=== Exercise details ===
Without including any pictures, write out the data below exactly.

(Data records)
⁂

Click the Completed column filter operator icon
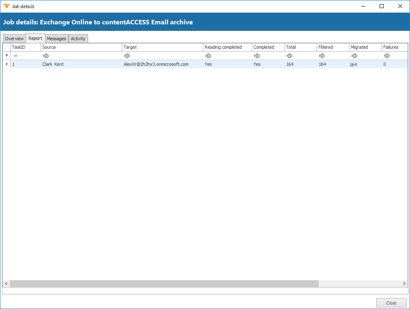 coord(257,56)
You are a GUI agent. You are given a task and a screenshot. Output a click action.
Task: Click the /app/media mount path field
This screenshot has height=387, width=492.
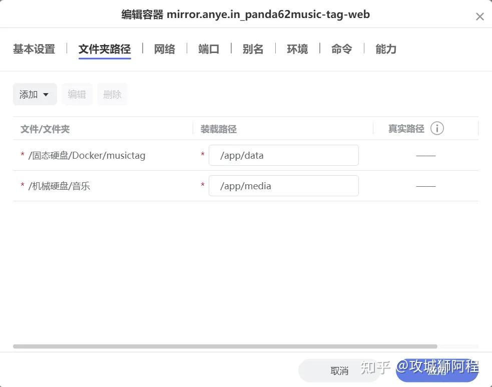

⁂

=== Response area ===
Click the Completed column filter operator icon
 coord(257,56)
You are a GUI agent. You are given a task and a screenshot. Output a click action.
Task: Click the /app/media mount path field
This screenshot has height=387, width=492.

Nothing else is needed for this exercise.